2013 Faith (in) Wellness Challenge Week 19: Gratitude Practice
In following with our 52-week gratitude challenge, today’s post fits with last week (May 20) in the calendar year.
Gratitude has long been touted as a resource for staying positive, humble and spiritually clean but lately, scientific research has been looking at the healthy effects a gratitude practice can also have on our physical, mental and emotional wellbeing.
Studies have found practicing gratitude can increase your physical health and help you sleep better, release stress and even reverse the cardiovascular effects of persistent negative thinking!
In America, gratitude is an important part of our history, with an entire day dedicated to giving thanks. In many spiritual traditions, gratitude is expressed before meals and during prayer. But if you don’t have a particular religious ritual that emphasizes gratitude and you’re looking for the health effects on more than just one day a year in November, consider starting your own daily gratitude practice.
For one week, I kept a gratitude journal and tried to write down five things I was grateful for before I went to sleep. I kept it pretty consistent, although a couple days I was so tired I forgot. It actually was hard to come up with five things on some days and easier on others. Reflecting on my day in this way gave me a different perspective on how my day went and helped me end the day on a good note. If I could only think of negative things that happened, I would force myself to be grateful for the things causing my negativity. This did wonders in helping me let go of hard situations.
So how do you practice gratitude, anyway, you might ask?
There are several ways to do it, none of which take too much time or effort to complete. As with anything, it’s committing to doing it consistently that’s the tough part.
Create a bedtime gratitude ritual
Before you go to bed, think about five things you are grateful for that happened during the day. They can be large or small. The hardest part about this exercise is remembering to do it, especially if you’re really tired when you plop down into bed.
Start a gratitude journal
Buy yourself a nice journal, or even just a cheap one, and start writing down one thing you are grateful for each day. You don’t have to do it at any particular time of the day, and you don’t have to stick to just one thing if you’re having a super grateful(l) day.
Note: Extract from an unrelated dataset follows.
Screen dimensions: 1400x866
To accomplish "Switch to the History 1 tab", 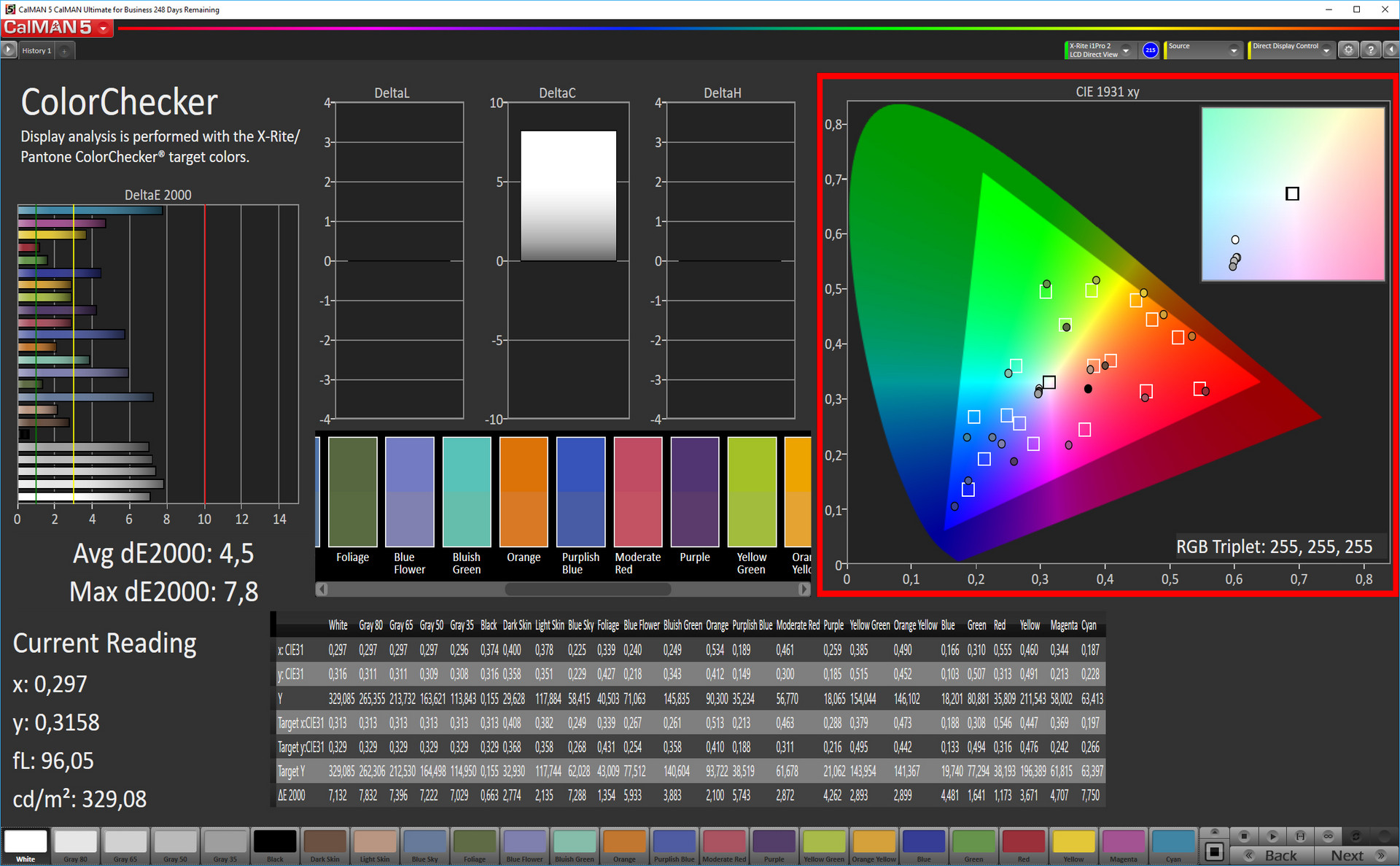I will (x=36, y=50).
Sometimes, doing an activity at the same time each day will help you remember.
Make your own gratitude box
This one is fun and creative and can be a little more visible as a helpful reminder. Pick up a nice box at the store or decorate a shoe-box with a lid and place it somewhere prominent where you’ll see it every day. Next to the box, place a deck of index cards and a pen. Once a day, write one thing you’re grateful for and drop it in the box. Once you reach the end of the deck of cards, you can go back through and read about all the wonderful things that have happened to you in the recent past. Then recycle the cards and start again!
Practice gratitude at dinner
Every night at dinner make every person at the table name one thing he or she is grateful for. This makes it a family affair and is a great way to teach kids how to practice gratitude. It may even be a good excuse to spark dinner table conversation. If you don’t eat dinner together, choose breakfast, lunch or a different time of day when everyone is together (perhaps before you all sit down to watch your favorite TV show).